If you think the American Dream is inherently flawed because it is “American,” let me remind you of your unique position here, in the United States, to pursue God—and that God is to be pursued in all lands. No matter if we are “men from the east” or “men of Athens” or “men of America,” we can be “men of God.”

The Jewish and Roman Apostle Paul wrote his letter of Ephesians from prison, encouraging us to “redeem the time” even though “the days are evil” (5:16). In our own culture, the American Baptist minister Martin Luther King Jr. wrote a letter, also from prison, in which he encouraged those in the midst of their evil day to stand up “for what is best in the American dream and for the most sacred values in our Judeo-Christian heritage, and thusly, carrying our whole nation back to those great wells of democracy which were dug deep by the founding fathers in the formulation of the Constitution and the Declaration of Independence.”[1]

Those founding documents are great ones. They are not Scripture, nor should we treat them as such. But insofar as they provide for the flourishing of man in recognition of God’s providence, they can be for us and for future generations a means not only by which our citizens come to know their Creator, but for promoting the freedom that allows our own creativity and prosperity to point others to a generous God who made us all.

So, fellow Christians and Christian ministers and authors, when you so freely speak of an American Dream that is unspiritual or unworthy . . .

Be not surprised when that freedom with which you speak is no longer enjoyed by those who come after you.

Be not surprised that a national outrage is so agitated that Americans hate their institutions, hate their leaders, and hate their fellow Americans.

Be not surprised when we trade our extraordinary Dream for a familiar slumber.

Cultural Trend #2: Our Access to Information in Excess Has Given Us a False Sense of Wisdom and Expertise

Acquiring information, pursuing knowledge, and listening to the thoughts and arguments of others aren’t bad things to do. If I thought so, then delivering a sermon would be a foolish exercise. We are, by nature, creatures who want to know, but there are some traps within this unending need for access to and awareness of what’s going on.
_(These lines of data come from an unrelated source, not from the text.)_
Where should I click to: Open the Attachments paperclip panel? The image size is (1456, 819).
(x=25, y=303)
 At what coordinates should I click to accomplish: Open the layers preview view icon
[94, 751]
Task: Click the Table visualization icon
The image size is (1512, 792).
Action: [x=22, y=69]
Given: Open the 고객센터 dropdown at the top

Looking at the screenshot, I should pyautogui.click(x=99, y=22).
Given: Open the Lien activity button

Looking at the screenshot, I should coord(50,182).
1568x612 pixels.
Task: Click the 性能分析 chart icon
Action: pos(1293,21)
Again, it is the wisdom of the Scriptures that instructs us about who we are.

Interestingly, a world in which Adam and Eve had it all—an earth that produced for them unending nourishment and delight, direct access to God, and uninhibited access to each other—was brought down by the desire to know just a little bit more, to obtain a god-like knowledge (Genesis 3:5–6).

In Paul’s last letters in the New Testament, he warns young Timothy against those who are “always learning and never able to come to the knowledge of the truth” (2 Timothy 3:7).

So in our excess of access, let’s beware of a few things before we endlessly scroll, and click, and subscribe, and watch:

The exchange of information isn’t neutral. Imagine for a moment that you had no knowledge of the recent events in our nation’s capital, and I reported to you the following two versions of what happened:

  • Version 1: An unarmed, 14-year military veteran was killed by police while protesting at the building that sent her to war four times.
  • Version 2: A rioter breached the United States Capitol through a smashed window strapped with a backpack, but was thwarted by police just before reaching the inner chambers where Congress was in session.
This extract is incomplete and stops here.